Os exames de imagem são direcionados pelos sinais e sintomas. Normalmente, as áreas de desconforto devem ser examinadas por imagem, p. ex., no caso dos pacientes com dor lombar, ressonância magnética (RM) da coluna (para verificar se há infecção ou tumor); nos pacientes com dor abdominal, TC do abdome. Porém, a TC do tórax, de abdome e de pelve deve ser considerada para verificar adenopatias e abscessos ocultos, mesmo quando os pacientes não apresentam sinais e sintomas localizados.

Se as hemoculturas forem positivas ou se houver sopros cardíacos ou sinais periféricos sugestivos de endocardite, deve-se realizar ecocardiografia.

Em geral, a TC é útil para delinear anormalidades no abdome, pelve e no tórax.

A RM é mais sensível que a TC na detecção da maioria das causas de febre de origem desconhecida que envolvem o sistema nervoso central, devendo ser realizada quando se considera o sistema nervoso central.

Imagens de Doppler venoso podem auxiliar a identificar as causas de trombose venosa profunda.

Exames com radioisótopos, especialmente com granulócitos marcados com índio-111, auxiliam a localizar muitos processos infecciosos ou inflamatórios. Essa técnica tem caído em desuso, pois acredita-se que contribua muito pouco para o diagnóstico, mas alguns trabalhos sugerem que ofereça melhor rendimento de diagnóstico do que a TC (1).

A tomografia com emissão de pósitrons (positron emission tomography [PET]) também pode ajudar na detecção do foco da febre. Exames de PET mostram regiões de alta atividade metabólica que são áreas de inflamação e infecção.

Biópsia pode ser necessária se anormalidades forem suspeitas em tecido acessível para biópsia (p. ex., fígado, medula óssea, pele, pleura, linfonodos, intestino, músculo). Fragmentos obtidos na biópsia devem ser avaliados por exame histopatológico e cultivados para bactérias, fungos, vírus e micobactérias, ou enviados para um exame diagnóstico molecular (PCR [polymerase chain reaction], polymerase chain reaction [reação em cadeia da polimerase]). A biópsia de músculo ou da pele com exantema pode diagnosticar vasculite. Biópsia bilateral de artéria temporal pode diagnosticar arterite temporal no paciente idoso com elevação de velocidade de hemossedimentação (velocidade de hemossedimentação).

Referência sobre exames

  1. 1. Fisher RE, Drews AL, Palmer EL: Lack of clinical utility of labeled white blood cell scintigraphy in patients with fever of unknown origin. Open Forum Infect Dis 9(3):ofac015, 2022. doi: 10.1093/ofid/ofac015

Tratamento da febre de origem desconhecida

O tratamento da febre de origem desconhecida concentra-se na doença que causa a febre.
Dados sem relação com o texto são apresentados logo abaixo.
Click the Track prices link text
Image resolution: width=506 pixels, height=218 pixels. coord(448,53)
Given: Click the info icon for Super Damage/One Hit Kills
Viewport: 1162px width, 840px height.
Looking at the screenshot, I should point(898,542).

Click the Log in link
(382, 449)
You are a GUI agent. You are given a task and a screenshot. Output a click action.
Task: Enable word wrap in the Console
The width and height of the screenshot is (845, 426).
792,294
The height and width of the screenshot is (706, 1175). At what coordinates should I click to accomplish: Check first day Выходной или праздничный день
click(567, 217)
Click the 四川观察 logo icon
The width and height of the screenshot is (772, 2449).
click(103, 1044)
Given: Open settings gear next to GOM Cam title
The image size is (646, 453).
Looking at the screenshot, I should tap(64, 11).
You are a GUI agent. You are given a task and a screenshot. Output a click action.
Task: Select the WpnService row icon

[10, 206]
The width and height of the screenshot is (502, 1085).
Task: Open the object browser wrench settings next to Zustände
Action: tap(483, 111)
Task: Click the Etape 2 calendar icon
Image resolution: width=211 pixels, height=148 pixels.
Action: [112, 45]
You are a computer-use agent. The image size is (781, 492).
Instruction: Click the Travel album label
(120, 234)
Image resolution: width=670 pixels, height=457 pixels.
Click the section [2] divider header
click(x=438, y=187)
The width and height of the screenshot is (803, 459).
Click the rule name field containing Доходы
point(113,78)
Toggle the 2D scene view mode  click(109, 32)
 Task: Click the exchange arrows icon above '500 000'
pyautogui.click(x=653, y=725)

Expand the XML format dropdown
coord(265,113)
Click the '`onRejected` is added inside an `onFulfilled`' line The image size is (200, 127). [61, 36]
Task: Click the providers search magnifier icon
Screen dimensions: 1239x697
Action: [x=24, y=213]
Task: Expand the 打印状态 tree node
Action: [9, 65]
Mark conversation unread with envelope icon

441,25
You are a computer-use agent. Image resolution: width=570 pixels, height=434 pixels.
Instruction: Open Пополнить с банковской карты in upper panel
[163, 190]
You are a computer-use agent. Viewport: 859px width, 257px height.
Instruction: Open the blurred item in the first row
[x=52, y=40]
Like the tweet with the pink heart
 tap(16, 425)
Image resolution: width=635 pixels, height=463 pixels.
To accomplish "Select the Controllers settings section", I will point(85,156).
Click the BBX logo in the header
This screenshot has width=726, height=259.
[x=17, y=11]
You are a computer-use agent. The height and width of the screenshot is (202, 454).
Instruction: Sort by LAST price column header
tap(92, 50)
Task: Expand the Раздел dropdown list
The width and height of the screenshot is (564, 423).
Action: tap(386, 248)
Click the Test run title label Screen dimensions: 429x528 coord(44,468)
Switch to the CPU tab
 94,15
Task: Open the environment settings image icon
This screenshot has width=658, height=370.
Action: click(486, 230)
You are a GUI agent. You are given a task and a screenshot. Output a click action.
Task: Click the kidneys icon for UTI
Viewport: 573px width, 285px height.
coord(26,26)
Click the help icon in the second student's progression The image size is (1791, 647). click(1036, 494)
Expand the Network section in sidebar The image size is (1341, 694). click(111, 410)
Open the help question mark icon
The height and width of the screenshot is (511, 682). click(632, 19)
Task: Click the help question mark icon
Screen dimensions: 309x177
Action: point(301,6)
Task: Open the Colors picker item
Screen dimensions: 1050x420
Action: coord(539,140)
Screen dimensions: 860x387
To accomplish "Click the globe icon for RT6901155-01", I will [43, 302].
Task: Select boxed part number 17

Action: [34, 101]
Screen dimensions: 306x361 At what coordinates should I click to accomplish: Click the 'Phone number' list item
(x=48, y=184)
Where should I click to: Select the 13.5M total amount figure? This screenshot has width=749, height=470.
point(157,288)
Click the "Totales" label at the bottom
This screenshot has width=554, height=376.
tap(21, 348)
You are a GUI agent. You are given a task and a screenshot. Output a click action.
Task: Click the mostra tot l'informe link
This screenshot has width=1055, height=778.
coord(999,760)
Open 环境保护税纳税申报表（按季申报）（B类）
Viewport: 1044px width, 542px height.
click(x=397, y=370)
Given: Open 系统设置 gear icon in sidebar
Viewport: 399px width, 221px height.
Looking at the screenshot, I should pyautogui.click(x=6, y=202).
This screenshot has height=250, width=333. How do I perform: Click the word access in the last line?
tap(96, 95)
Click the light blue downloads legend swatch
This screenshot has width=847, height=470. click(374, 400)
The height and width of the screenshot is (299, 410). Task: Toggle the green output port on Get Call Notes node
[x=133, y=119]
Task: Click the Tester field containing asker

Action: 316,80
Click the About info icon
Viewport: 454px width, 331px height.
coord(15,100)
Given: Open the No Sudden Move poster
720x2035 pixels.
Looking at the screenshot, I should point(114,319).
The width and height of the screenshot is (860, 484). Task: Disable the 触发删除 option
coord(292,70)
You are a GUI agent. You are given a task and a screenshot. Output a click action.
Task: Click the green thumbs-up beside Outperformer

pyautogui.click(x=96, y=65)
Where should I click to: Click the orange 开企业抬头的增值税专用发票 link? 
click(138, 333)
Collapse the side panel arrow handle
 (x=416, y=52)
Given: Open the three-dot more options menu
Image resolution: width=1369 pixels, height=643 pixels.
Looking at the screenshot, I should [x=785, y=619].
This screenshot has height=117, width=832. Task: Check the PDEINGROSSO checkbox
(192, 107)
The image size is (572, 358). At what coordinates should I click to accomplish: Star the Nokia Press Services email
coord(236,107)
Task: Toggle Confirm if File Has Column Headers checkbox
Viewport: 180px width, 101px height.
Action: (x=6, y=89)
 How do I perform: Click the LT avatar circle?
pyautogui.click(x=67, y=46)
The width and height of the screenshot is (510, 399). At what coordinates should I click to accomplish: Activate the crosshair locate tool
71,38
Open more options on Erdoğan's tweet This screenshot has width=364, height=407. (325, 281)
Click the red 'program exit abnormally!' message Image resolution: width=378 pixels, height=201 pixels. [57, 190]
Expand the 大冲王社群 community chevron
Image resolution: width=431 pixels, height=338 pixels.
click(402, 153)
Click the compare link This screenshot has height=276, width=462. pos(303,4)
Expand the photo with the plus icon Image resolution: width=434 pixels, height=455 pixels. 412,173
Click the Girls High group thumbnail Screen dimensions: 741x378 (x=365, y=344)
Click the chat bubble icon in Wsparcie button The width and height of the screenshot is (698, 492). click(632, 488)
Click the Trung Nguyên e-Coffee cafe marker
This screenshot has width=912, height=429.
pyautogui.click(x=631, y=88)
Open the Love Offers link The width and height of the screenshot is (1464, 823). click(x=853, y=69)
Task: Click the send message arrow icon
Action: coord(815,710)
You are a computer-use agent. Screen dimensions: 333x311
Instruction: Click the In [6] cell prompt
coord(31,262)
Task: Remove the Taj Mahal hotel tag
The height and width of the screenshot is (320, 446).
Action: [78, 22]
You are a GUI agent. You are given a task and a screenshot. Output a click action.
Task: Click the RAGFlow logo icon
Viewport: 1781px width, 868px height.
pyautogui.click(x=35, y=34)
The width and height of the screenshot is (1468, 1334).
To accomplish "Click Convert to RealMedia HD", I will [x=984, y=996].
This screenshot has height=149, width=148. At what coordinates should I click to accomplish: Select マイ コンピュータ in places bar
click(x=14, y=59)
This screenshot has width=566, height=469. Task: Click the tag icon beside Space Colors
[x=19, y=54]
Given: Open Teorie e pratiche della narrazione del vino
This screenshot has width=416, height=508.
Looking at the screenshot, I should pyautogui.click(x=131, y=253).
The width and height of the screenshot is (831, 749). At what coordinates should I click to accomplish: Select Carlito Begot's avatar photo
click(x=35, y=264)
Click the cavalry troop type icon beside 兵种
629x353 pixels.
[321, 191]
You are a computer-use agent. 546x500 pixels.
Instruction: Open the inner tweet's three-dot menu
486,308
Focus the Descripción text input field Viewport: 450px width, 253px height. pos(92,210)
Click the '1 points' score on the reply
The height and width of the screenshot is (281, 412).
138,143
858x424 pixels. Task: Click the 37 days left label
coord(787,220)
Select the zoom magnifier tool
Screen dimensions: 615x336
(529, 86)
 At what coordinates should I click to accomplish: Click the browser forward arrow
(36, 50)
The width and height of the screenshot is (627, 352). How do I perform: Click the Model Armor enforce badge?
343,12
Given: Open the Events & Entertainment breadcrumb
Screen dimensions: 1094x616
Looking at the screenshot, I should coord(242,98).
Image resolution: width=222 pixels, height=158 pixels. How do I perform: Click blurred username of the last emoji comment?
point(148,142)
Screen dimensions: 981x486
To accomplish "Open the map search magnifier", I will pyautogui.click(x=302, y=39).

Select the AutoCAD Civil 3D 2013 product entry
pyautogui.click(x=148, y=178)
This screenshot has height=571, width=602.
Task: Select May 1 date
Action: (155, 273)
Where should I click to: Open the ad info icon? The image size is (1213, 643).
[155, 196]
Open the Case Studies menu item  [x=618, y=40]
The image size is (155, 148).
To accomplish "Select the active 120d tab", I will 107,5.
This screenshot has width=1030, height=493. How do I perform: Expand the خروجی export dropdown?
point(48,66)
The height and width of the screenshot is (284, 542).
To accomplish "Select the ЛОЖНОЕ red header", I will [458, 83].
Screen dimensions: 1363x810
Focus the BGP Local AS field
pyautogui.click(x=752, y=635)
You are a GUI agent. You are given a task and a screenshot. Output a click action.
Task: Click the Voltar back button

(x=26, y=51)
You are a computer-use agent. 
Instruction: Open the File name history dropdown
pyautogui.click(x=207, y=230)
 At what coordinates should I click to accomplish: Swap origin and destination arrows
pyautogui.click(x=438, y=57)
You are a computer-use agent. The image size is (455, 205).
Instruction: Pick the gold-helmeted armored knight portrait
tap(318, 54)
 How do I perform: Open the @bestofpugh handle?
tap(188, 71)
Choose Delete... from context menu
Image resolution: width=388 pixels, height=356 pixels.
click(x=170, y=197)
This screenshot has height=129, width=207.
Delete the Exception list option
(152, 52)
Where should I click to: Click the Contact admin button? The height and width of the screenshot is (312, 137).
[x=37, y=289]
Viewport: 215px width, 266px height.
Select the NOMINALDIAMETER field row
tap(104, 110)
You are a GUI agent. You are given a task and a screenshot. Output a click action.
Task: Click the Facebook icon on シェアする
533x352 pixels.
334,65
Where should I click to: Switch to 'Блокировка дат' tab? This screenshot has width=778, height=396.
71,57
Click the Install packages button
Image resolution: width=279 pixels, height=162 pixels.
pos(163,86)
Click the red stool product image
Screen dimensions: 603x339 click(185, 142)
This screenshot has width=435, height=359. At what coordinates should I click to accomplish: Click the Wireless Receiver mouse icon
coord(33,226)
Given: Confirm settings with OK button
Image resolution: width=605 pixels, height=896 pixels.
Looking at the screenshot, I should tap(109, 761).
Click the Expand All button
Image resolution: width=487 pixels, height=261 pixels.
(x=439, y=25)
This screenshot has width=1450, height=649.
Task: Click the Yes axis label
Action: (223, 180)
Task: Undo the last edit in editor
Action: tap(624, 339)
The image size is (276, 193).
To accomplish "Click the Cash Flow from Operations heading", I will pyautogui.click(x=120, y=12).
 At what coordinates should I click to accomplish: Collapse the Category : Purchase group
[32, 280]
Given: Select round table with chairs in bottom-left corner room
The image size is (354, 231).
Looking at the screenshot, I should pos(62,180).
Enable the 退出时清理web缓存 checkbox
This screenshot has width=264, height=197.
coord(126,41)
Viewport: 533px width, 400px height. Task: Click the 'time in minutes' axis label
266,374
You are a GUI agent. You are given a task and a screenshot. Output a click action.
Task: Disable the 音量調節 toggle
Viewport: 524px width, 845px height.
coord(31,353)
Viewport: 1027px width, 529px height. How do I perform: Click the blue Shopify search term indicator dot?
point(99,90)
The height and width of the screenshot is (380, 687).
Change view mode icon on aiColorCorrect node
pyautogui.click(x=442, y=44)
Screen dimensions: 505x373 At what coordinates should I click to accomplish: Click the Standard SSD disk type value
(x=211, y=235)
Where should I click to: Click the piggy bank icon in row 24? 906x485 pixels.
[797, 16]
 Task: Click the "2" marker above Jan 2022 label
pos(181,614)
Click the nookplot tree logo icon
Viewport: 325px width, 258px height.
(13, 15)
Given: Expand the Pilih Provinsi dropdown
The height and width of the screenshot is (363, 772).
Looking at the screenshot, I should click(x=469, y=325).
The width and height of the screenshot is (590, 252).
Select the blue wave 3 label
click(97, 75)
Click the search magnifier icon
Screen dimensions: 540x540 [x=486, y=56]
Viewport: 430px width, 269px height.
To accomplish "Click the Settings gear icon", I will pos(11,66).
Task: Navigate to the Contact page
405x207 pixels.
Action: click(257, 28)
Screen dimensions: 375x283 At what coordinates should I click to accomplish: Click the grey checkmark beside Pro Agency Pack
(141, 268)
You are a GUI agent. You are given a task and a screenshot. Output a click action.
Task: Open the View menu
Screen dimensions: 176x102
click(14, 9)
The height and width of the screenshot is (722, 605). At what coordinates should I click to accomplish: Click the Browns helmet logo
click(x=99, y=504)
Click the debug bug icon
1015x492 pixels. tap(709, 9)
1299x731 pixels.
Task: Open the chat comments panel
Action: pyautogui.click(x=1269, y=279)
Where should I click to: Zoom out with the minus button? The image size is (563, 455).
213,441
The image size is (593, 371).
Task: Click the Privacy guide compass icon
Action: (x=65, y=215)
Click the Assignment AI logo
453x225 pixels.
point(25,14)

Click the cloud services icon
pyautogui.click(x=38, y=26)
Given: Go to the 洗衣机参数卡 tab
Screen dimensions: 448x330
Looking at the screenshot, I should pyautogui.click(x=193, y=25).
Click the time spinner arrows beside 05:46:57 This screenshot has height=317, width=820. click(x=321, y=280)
Os antipiréticos devem ser usados judiciosamente, considerando a duração da febre.

Fundamentos de geriatria: febre de origem desconhecida

As causas de febre de origem desconhecida nos idosos são, geralmente, semelhantes às da população geral, mas as doenças do tecido conjuntivo são identificadas com mais frequência. As causas mais comuns são

Pontos-chave

  • A febre de origem desconhecida clássica é definida por temperatura corporal 38,0° C, por via retal, durante > 3 semanas, sem causa identificada após 3 dias de avaliação no hospital ou 3 consultas consecutivas.

  • As causas identificadas podem ser classificadas como infecciosas, doenças do tecido conjuntivo, neoplásicas ou diversas.

  • A avaliação deve ser baseada na síntese do exame físico e da anamnese, considerando-se particularmente os fatores de risco e a probabilidade das causas com base nas circunstâncias individuais.